GOP, Dems now face pension vote fallout in 2014
SPRINGFIELD – While Illinois Republicans have made solving the state’s pension crisis their issue for years, far fewer GOP lawmakers than expected supported the watershed package of reforms passed by the Legislature on Tuesday.
Only 15 House Republicans – a third of the 47-member caucus – voted for the $160 billion savings plan that was jointly crafted by Democratic and Republican legislative leaders, as did 10 of the Senate’s 19 GOP members.
With at least one major campaign donor lobbying against the package and concerns about giving Democratic Gov. Pat Quinn a gift for his re-election campaign, Republican leaders in each chamber faced a challenge that grew more complicated as the vote neared. More Democrats, in turn, stepped forward to compensate, even though the plan was bitter medicine for unions representing state workers, their usual allies and campaign supporters.
“I think everyone feels unhappy about the choice we faced. I don’t think anybody felt there was joy in a yes vote,” said House Democratic Majority Leader Barbara Flynn Currie.
Now that the votes are cast, lawmakers face the consequences in the 2014 election campaign. While legislative leaders would have strategized how to protect vulnerable members from casting a difficult vote, the fallout could have impact on the balance of power in the General Assembly if Democrats sacrifice enough seats next year to lose their thin supermajorities in each chamber.
The overall Democratic majorities are considered safe given the state’s Democratic drawn political districts. But Democrats hold just slim, three-fifths supermajorities in the House, where they have 71 of 118 seats, and in the Senate, where they hold 40 of 59 seats, giving them veto-proof cushions to pass legislation. Those margins could become even more valuable if a Republican defeats Quinn next year.
“It wouldn’t surprise me for the Democrats to lose a few seats in the House,” said Kent Redfield, professor emeritus at the University of Illinois Springfield, noting “the pension thing does not help.”
After years of inaction and delay in the General Assembly, the final vote in favor of pension reform offered some surprises.

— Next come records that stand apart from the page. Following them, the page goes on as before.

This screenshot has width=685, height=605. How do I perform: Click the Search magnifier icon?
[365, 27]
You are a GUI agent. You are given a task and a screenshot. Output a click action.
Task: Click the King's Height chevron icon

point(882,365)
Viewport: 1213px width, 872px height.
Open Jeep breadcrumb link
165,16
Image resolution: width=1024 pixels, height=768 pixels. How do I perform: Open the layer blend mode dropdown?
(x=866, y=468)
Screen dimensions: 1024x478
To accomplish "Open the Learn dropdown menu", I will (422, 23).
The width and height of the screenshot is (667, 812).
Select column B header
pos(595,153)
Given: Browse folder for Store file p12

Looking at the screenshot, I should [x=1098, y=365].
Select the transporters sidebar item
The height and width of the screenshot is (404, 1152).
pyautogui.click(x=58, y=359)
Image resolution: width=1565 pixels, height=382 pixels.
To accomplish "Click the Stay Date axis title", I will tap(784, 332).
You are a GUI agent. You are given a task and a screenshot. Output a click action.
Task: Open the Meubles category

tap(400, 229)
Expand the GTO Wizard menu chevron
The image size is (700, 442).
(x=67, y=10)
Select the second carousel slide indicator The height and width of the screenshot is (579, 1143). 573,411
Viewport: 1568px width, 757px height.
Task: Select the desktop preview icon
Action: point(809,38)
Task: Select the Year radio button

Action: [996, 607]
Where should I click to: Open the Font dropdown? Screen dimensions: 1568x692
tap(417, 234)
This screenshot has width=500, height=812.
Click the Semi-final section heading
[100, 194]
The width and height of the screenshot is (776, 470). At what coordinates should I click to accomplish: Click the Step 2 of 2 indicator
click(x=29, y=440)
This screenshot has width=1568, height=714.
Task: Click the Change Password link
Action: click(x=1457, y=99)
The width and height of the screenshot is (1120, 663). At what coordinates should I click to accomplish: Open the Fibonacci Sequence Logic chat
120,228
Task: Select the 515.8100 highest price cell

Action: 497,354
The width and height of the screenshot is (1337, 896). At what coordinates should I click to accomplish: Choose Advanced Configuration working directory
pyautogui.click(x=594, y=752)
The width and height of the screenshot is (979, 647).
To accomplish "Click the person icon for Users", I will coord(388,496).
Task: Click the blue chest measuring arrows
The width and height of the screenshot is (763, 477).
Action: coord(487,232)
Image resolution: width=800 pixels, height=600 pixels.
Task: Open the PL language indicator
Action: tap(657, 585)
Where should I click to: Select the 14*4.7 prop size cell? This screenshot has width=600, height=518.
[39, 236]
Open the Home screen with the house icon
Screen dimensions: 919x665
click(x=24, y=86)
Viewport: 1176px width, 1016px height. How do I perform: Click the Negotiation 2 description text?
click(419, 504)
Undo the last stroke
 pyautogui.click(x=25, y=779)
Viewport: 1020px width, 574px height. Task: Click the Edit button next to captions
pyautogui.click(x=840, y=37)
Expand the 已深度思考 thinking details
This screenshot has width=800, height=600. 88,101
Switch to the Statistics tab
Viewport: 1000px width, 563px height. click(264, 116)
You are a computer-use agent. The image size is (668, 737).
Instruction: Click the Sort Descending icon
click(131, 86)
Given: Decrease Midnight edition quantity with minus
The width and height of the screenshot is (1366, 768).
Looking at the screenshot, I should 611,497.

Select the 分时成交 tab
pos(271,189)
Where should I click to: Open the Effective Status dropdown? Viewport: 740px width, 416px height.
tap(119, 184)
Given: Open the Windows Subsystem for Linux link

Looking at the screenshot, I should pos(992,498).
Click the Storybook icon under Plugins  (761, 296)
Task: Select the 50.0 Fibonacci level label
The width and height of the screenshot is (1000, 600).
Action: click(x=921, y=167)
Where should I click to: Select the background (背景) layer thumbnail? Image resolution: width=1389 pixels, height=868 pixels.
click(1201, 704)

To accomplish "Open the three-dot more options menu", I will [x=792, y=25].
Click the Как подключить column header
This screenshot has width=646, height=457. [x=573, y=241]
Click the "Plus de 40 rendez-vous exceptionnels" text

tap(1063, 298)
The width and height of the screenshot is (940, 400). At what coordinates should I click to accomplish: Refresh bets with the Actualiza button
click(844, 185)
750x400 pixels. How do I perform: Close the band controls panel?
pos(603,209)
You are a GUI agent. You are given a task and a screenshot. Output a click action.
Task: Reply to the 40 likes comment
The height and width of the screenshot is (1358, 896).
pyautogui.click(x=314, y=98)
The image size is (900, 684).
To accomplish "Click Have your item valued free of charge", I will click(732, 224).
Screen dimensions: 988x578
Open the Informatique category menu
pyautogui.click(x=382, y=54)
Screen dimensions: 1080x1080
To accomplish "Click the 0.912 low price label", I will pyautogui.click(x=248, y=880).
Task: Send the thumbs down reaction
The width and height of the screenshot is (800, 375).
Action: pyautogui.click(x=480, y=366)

Three of four GOP gubernatorial candidates, prominent members of the business community, as well U.S. Sen. Mark Kirk, the state’s top elected Republican – all came out in opposition to the legislation, most saying it didn’t go far enough in saving the state money. That pressure posed a dilemma for House Republican Leader Jim Durkin of Western Springs, who helped craft the plan but found fewer votes among his caucus than he expected.
The 15 House Republicans in favor was seven fewer than the number who supported a similar plan in the same chamber last spring.
Rep. Tom Cross, of Oswego, a former House GOP leader now running for state treasurer, was one unexpected no vote. Like others, he received calls from top campaign donors opposing the plan, but said he opposed it because “it didn’t fix the problem.”
The proposal would push back the retirement age for workers age 45 and under on a sliding scale. The current annual 3 percent cost-of-living increases for retirees would be replaced with smaller annual adjustments for the highest earners. Some workers would have the option of freezing their pension and starting a 401(k)-style defined contribution plan. The plan also guarantees funding for the state’s retirement systems.
Labor unions are expected to challenge the plan’s constitutionality.
In the end, House Speaker Michael Madigan’s Democrats provided 47 of the 62 votes needed for passage, requiring the support of liberal caucus members who had opposed earlier efforts because of union opposition.
For some of them, re-election now may be tougher. For instance, union officials already have said that first-term state Rep. Emanuel “Chris” Welch of Hillside may have lost future endorsements or contributions for his yes vote. Welch, who opposed earlier reform measures, is facing a primary challenge from Antoinette “Toni” Gray of Maywood, an insurance agency owner.
“It was probably the most difficult vote I’ve cast,” said Welch, a 12-year school board member. The deal, while not perfect, “was the right thing for Illinois,” he said.
Welch said Madigan personally called him about the plan. He said he read the entire 325-page bill Thanksgiving weekend, informing the speaker’s office of his support the night before Tuesday’s vote.
Madigan, Illinois’ Democratic Party chairman, can help lawmakers financially with re-election efforts, making up for loss of union support. But Redfield said he won’t easily replace the unions’ get-out-the-vote efforts.
On the Senate side, Democrats provided 20 of the 30 yes votes for the pension plan, after Republicans produced 10. Among the Republicans voting no was State Sen. Kirk Dillard of Hinsdale, who has supported a number of pension reform proposals in the past. Dillard, now running for governor, said the plan didn’t go far enough.
Redfield said there are fewer Senate primary races for Democrats to worry about. Twelve members of their caucus are up for re-election next year.
But crucial to the new plan’s passage was the support of some Democratic senators from swing districts who risked future blowback either for inaction on pensions or being too tough on state employees. Two of them who voted yes were Sen. Julie Morrison of Deerfield and Sen. Dan Kotowski of Park Ridge. Neither is up for re-election next year.